(Source data)

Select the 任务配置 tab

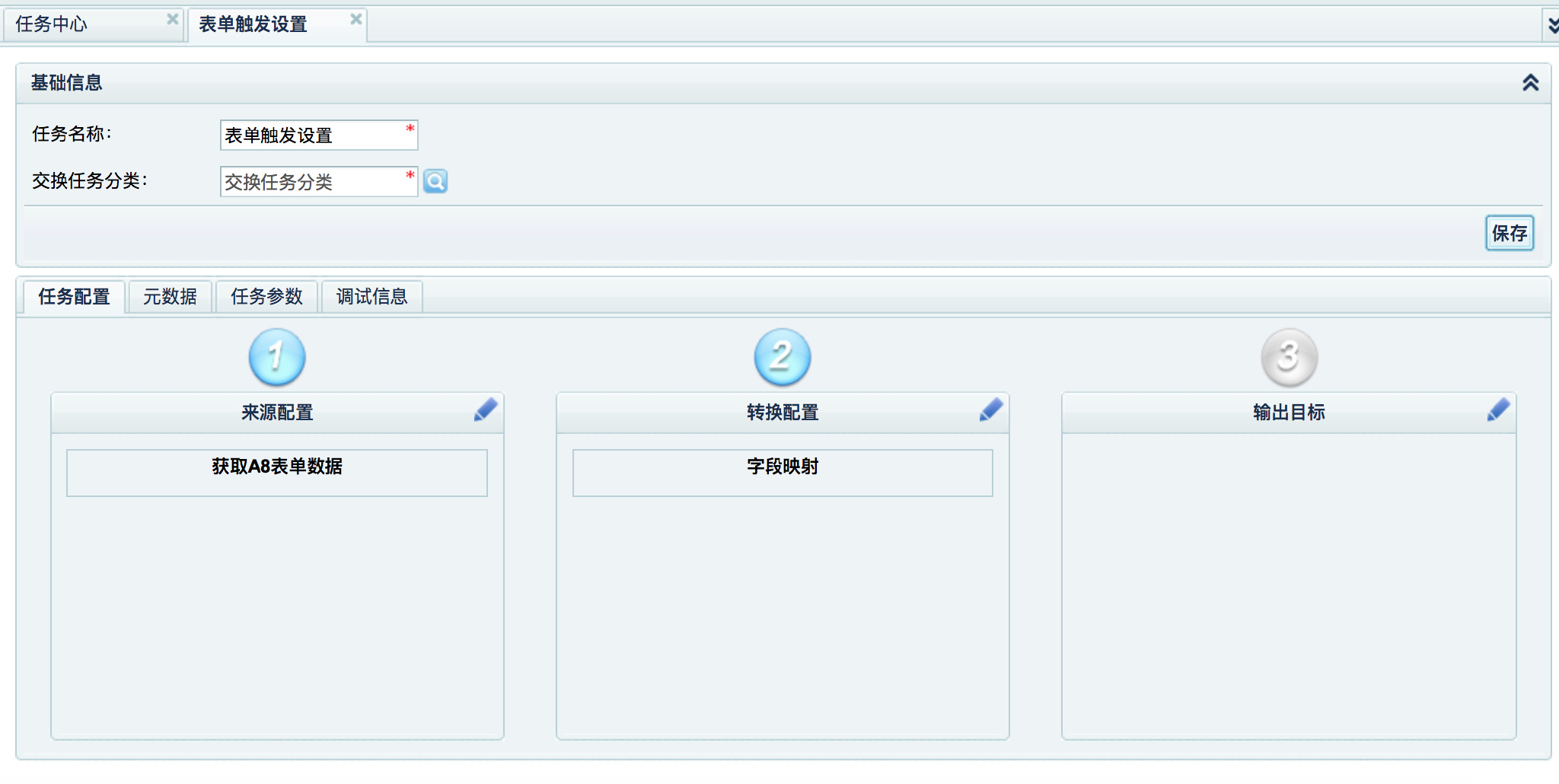[x=74, y=296]
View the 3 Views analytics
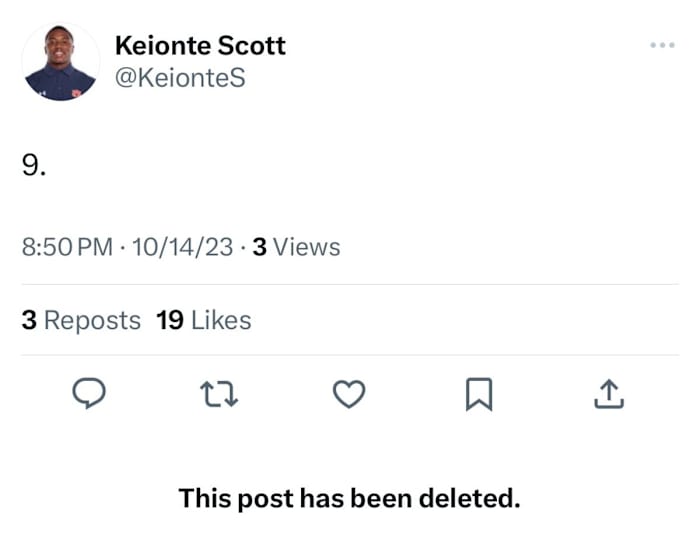This screenshot has height=552, width=700. coord(296,247)
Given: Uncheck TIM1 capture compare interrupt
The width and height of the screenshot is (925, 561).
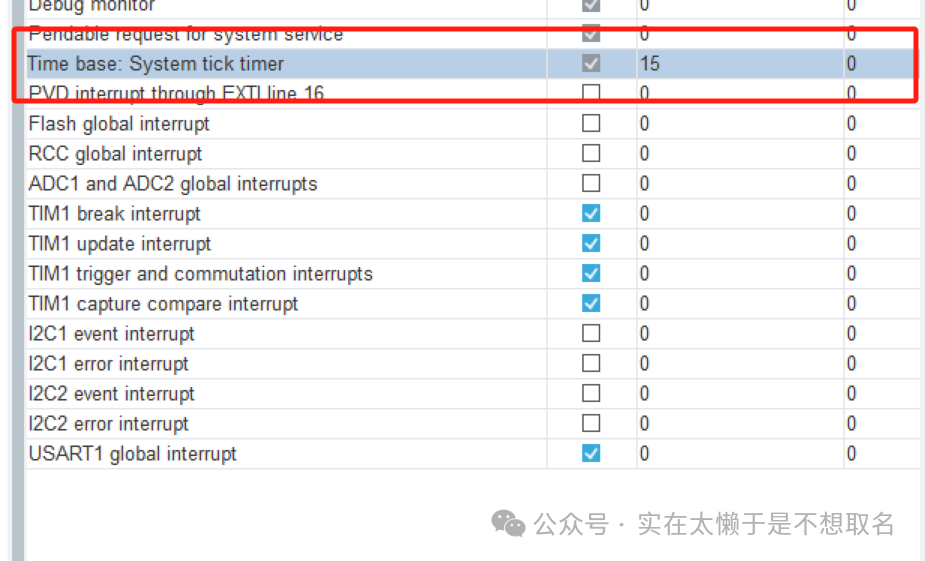Looking at the screenshot, I should point(591,304).
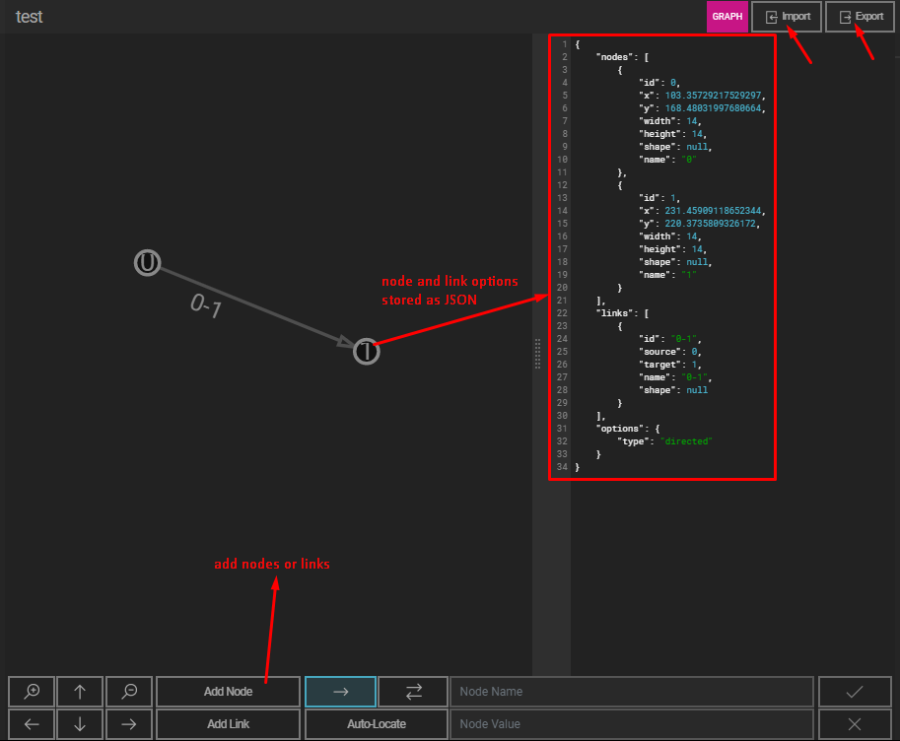Click the pan-up arrow icon

[80, 691]
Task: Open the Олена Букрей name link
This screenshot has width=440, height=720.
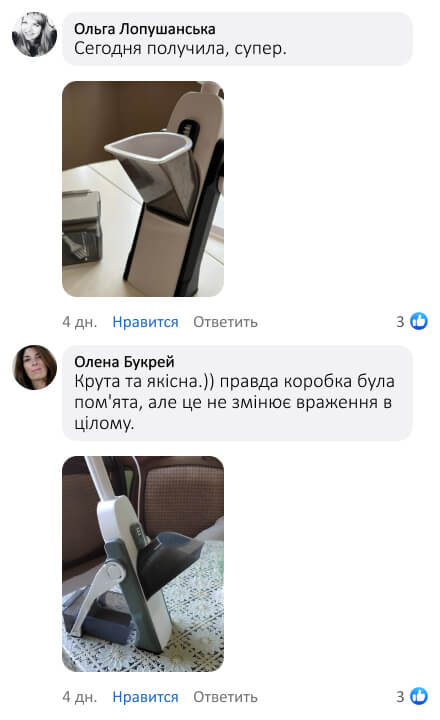Action: point(124,362)
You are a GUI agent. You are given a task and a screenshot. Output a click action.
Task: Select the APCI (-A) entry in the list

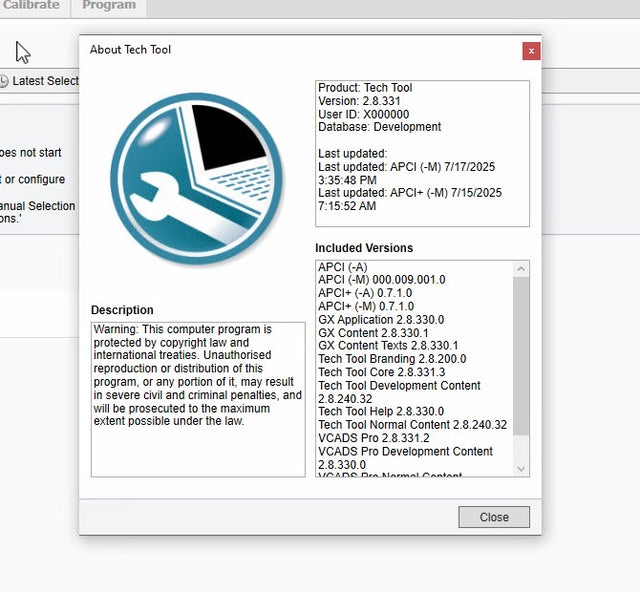[x=342, y=267]

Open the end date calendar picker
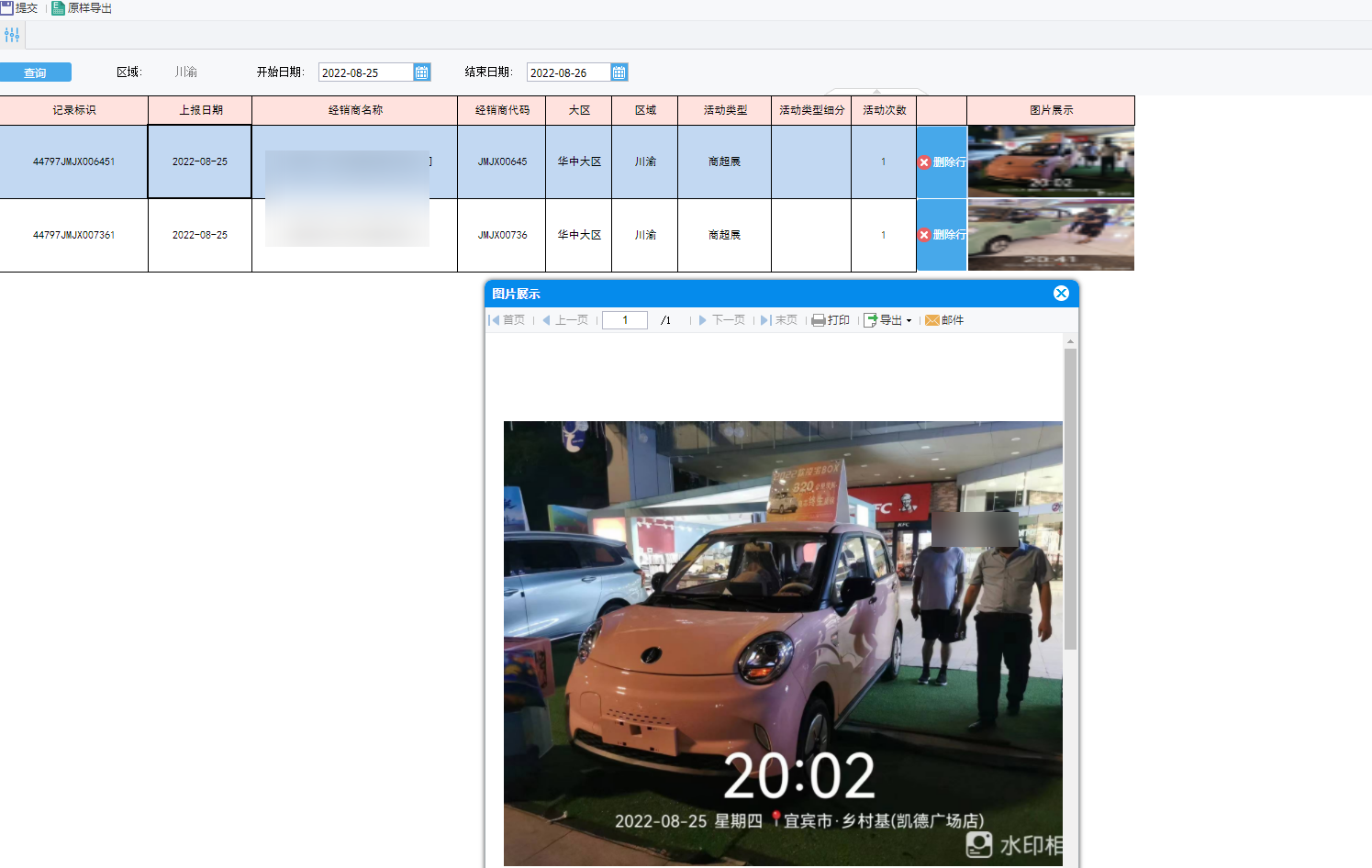coord(619,72)
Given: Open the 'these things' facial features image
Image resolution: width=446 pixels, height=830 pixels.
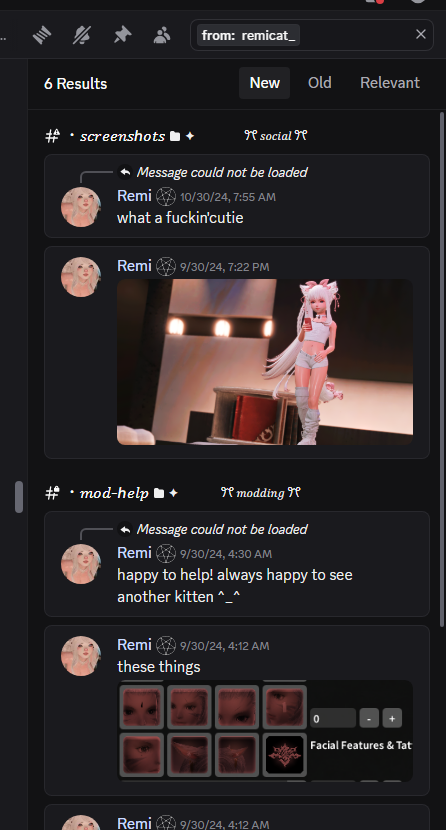Looking at the screenshot, I should 265,730.
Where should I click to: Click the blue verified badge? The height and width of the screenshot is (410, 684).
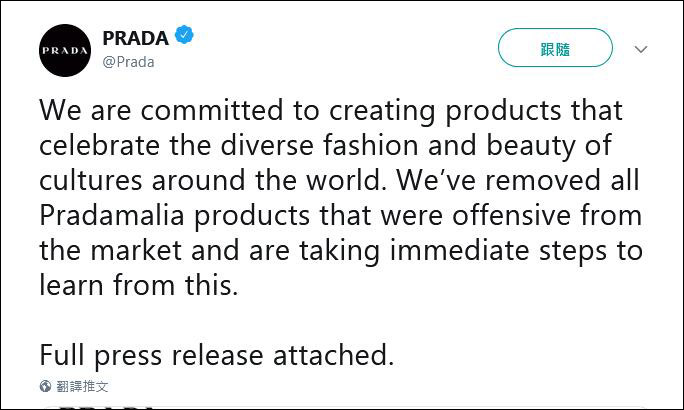click(184, 37)
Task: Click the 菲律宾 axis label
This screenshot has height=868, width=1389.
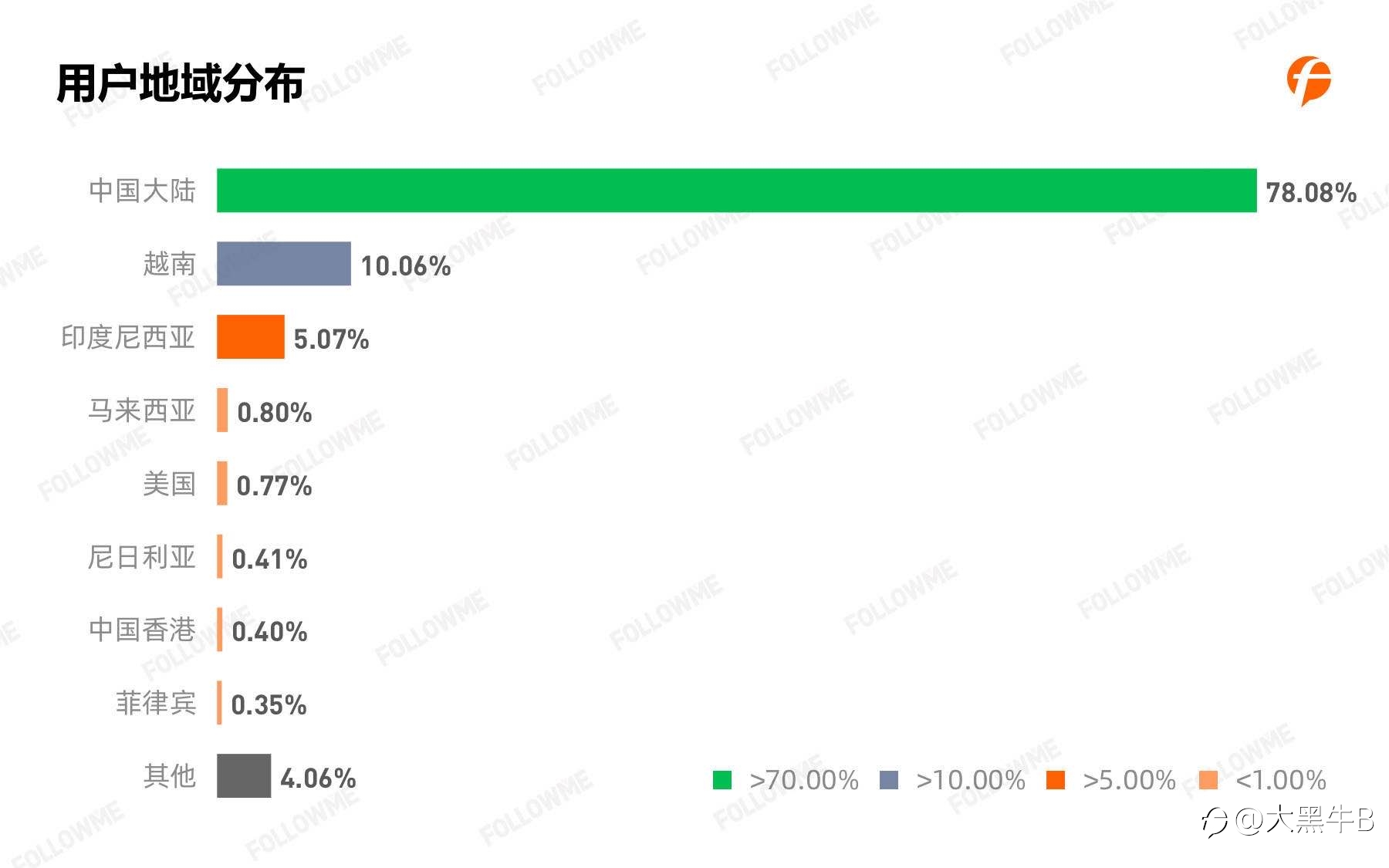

▶ Your goal:
Transcribe the records in full and exactly. Pictures stay out.

▶ Response to the task:
Select the 任务配置 tab

[x=74, y=296]
View the 3 Views analytics
This screenshot has height=552, width=700. coord(296,247)
Given: Uncheck TIM1 capture compare interrupt
The width and height of the screenshot is (925, 561).
Looking at the screenshot, I should point(591,304).
Click the pan-up arrow icon

[80, 691]
Task: Open the Олена Букрей name link
This screenshot has width=440, height=720.
Action: point(124,362)
You are a GUI agent. You are given a task and a screenshot. Output a click action.
Task: Select the APCI (-A) entry in the list

[x=342, y=267]

Open the end date calendar picker
coord(619,72)
Given: Open the 'these things' facial features image
Image resolution: width=446 pixels, height=830 pixels.
Looking at the screenshot, I should 265,730.
Where should I click to: Click the blue verified badge? The height and width of the screenshot is (410, 684).
click(184, 37)
Task: Click the 菲律宾 axis label
This screenshot has height=868, width=1389.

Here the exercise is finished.